You might be confusing a spanning set with a base. Being a base is stronger condition, base is linearly independent spanning set, while in general spanning sets need not be linearly independent. Row-echelon form will give you a base which doesn't need to coincide with given spanning set (and usually it won't).

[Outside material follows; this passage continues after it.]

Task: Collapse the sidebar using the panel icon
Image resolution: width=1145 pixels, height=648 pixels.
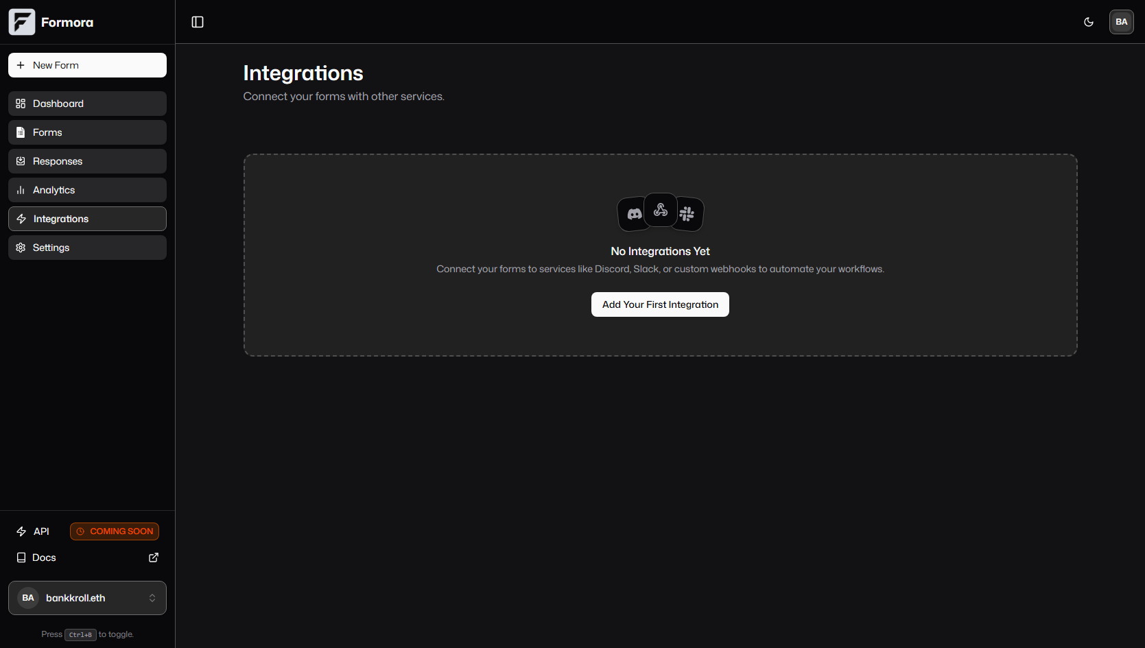Action: [198, 21]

By definition, $$\operatorname{span}_kS = \{\sum_{i=1}^n\alpha_iv_i\mid n\in\mathbb N, \alpha_i \in k, v_i\in S, i = 1,\ldots, n\}$$
and we need to prove that $$\operatorname{span}_{\mathbb R}\{(1,3,3),(0,0,1),(1,3,1)\} = \{(x,y,z)\in\mathbb R^3\mid y = 3x\}.$$
To prove one inclusion, we need to prove that $$\alpha(1,3,3)+\beta(0,0,1)+\gamma(1,3,1) \in \{(x,y,z)\in\mathbb R^3\mid y = 3x\},\ \forall \alpha,\beta,\gamma \in\mathbb R,$$ but, since the set on RHS is a subspace, it is enough to prove that $$(1,3,3),(0,0,1),(1,3,1) \in \{(x,y,z)\in\mathbb R^3\mid y = 3x\}$$ and all linear combinations will be automatically contained in the subspace. These vectors are obviously all vectors in $\mathbb R^3$ and satisfy equation $y = 3x$, so we have:
$$\operatorname{span}_{\mathbb R}\{(1,3,3),(0,0,1),(1,3,1)\} \subseteq \{(x,y,z)\in\mathbb R^3\mid y = 3x\}.$$
To prove the other inclusion, we need to prove that any vector $(x,y,z)\in\mathbb R^3$ such that $y = 3x$ can be written as linear combination of $(1,3,3),(0,0,1),(1,3,1)$, i.e. we need to find scalars $\alpha,\beta,\gamma\in\mathbb R$ such that
$$(x,3x,z) = \alpha(1,3,3)+\beta(0,0,1)+\gamma(1,3,1)$$
or, equivalently, solve linear system
$$\left(\begin{array}{c c c | c}
1 & 0 & 1 & x\\
3 & 0 & 3 & 3x\\
3 & 1 & 1 & z
\end{array}\right).$$
Now, all solutions are given by $(x,z-3x,0)+t(-1,2,1),\ t\in\mathbb R,$ but we only need one, for example by letting $t = 0$, we can see that $$(x,3x,z) = x(1,3,3)+(z-3x)(0,0,1)+0(1,3,1).$$ This proves that $$\{(x,y,z)\in\mathbb R^3\mid y = 3x\}\subseteq \operatorname{span}_{\mathbb R}\{(1,3,3),(0,0,1),(1,3,1)\}.$$